Meanwhile, some studies have acquired scene data from sensors [11, 12] for semantic segmentation [13, 14] to obtain semantic maps [15]. For example, Hosseinpoor et al. [16] use aerial RGB images to segment images by different threshold values of height. However, it is not sufficient to analyse traversability by semantic information alone. For instance, areas with relatively low altitude but uneven terrain can equally pose difficulties to the traversability of rovers.

Hence, in this paper, to analyse the terrain traversability of Mars’ unstructured terrain, we propose a novel fusion method called TTA-GEP, in which we integrate terrain geometric features with terrain semantic information, for planetary rover path planning. Firstly, we build 2.5D elevation maps by stereo vision, which are used to evaluate the geometric features of the terrain. Secondly, a terrain classifier is used to enhance the terrain traversability analysis via terrain types. Specifically, the semantic information not only helps the planetary rover to identify the terrain type of the scene but also improves the ability to perceive risks to guarantee the safety of the mission. Finally, we use TTA-GEP for path planning. As shown in Figure 1, we use the Navcam images and camera matrix as the input of our framework. The Navcam images are sent to the terrain classifier for semantic segmentation which is used to obtain the terrain types and generate the semantic map for the terrain traversability analysis. The point cloud of the place where the planetary rover is located is generated by Navcam images and camera matrix, which is projected into a 2.5D elevation map. Then, we analyse the terrain traversability by integrating geometry analysis based on the 2.5D elevation map with semantic information by terrain classifier.
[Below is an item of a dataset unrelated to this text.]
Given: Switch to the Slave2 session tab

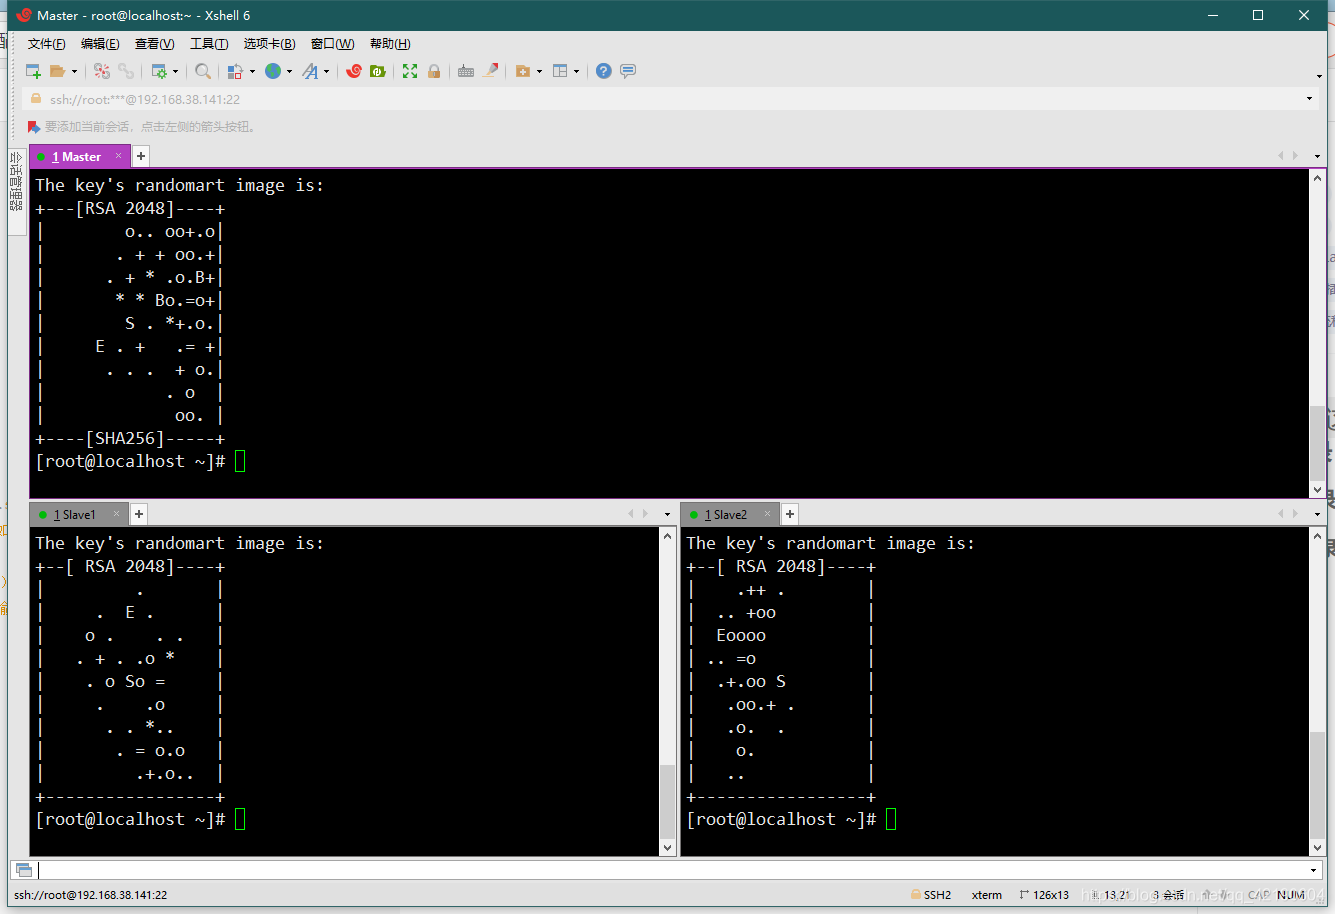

Finally, we use the result of the traversability analysis to plan the path for planetary rovers.

In summary, our main contributions of this work are as follows: (1)A terrain classifier of the Martian terrain is realized to identify the Martian terrain types and generate a semantic map of Mars as well(2)A method called TTA-GEP to estimate traversability by integrating terrain semantic information with terrain geometric features, including terrain types and the geometric information acquired from elevation data such as slope, elevation difference, and roughness into the evaluation function is proposed(3)We use TTA-GEP for rovers’ path planning, and experiments indicate that the proposed method improves the ability to perceive the environment and reduces risks for the rovers

The remainder of this paper is organized as follows. In Section 2, we describe related work. Section 3 introduces our proposed TTA-GEP method. The simulation results are reported in Section 4, followed by conclusions at last.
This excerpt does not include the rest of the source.